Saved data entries
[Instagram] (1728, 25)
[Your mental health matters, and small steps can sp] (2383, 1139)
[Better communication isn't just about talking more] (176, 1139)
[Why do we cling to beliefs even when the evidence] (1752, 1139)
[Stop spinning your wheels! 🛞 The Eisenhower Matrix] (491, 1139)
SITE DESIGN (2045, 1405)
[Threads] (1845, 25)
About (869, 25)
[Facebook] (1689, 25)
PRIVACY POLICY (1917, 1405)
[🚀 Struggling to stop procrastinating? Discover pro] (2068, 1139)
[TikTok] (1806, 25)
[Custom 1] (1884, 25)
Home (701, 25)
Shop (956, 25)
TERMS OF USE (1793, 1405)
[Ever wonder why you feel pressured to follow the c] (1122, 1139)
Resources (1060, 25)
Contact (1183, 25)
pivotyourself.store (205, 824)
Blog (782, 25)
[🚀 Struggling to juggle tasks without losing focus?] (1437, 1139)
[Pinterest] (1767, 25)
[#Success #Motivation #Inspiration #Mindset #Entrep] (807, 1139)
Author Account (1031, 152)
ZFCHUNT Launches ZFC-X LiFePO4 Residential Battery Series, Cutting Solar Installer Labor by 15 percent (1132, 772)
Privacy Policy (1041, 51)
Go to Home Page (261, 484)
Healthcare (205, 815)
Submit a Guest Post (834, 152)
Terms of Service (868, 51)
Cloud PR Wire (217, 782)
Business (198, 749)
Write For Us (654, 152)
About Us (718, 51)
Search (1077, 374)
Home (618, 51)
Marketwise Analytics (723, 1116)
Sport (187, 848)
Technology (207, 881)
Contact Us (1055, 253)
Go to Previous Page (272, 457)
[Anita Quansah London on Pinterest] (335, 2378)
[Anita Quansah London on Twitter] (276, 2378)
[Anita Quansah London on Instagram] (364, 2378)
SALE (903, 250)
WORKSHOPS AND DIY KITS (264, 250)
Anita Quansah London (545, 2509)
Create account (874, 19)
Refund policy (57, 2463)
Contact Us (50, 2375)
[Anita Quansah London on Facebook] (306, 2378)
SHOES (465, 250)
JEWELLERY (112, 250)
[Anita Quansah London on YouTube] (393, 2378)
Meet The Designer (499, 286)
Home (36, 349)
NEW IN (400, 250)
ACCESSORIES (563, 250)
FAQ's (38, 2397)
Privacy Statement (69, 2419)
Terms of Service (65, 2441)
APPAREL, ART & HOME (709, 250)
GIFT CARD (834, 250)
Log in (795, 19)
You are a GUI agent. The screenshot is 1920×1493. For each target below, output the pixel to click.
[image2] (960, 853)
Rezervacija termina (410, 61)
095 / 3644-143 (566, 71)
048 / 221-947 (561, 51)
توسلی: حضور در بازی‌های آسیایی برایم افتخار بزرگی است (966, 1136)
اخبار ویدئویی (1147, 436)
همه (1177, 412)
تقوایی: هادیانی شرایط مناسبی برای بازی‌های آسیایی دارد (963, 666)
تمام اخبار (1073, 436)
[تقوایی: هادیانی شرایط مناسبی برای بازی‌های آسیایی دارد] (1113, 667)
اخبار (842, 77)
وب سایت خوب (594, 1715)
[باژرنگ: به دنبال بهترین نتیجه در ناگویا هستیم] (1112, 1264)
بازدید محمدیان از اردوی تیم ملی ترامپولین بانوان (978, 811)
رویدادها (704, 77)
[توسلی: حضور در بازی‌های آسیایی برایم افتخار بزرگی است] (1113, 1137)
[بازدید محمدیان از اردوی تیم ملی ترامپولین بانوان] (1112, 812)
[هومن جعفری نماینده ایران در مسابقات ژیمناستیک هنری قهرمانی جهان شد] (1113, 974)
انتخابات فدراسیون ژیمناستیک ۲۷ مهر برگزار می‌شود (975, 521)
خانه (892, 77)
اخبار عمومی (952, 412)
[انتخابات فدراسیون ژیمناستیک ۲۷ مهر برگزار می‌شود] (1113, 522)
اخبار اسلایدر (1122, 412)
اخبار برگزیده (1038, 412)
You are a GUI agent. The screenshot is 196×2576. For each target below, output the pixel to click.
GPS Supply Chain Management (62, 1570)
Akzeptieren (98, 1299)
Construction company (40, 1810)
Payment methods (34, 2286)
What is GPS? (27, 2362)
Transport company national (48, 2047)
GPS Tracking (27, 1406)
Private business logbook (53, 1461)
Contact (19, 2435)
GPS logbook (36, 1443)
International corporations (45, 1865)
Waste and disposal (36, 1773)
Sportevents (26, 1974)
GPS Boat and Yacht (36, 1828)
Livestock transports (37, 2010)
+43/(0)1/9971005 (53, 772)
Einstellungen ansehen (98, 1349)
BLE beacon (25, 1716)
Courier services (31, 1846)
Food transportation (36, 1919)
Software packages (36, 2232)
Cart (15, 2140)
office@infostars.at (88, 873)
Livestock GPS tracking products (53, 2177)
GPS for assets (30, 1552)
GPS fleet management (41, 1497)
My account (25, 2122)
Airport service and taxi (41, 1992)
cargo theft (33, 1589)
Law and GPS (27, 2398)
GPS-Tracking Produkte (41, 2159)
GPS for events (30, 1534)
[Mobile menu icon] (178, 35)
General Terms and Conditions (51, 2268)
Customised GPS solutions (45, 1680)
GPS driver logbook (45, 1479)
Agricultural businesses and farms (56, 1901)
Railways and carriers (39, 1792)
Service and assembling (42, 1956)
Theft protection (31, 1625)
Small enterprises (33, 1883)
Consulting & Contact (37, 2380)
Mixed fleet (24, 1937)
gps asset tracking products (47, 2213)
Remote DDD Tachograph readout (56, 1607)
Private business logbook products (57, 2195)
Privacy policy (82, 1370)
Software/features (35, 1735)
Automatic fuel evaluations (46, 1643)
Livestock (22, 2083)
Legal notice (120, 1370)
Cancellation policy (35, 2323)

▶ _Exercise brief_:
The answer must consist of every line from the entries above that contains the string "اخبار".

▶ _Task result_:
اخبار ویدئویی (1147, 436)
تمام اخبار (1073, 436)
اخبار (842, 77)
اخبار عمومی (952, 412)
اخبار اسلایدر (1122, 412)
اخبار برگزیده (1038, 412)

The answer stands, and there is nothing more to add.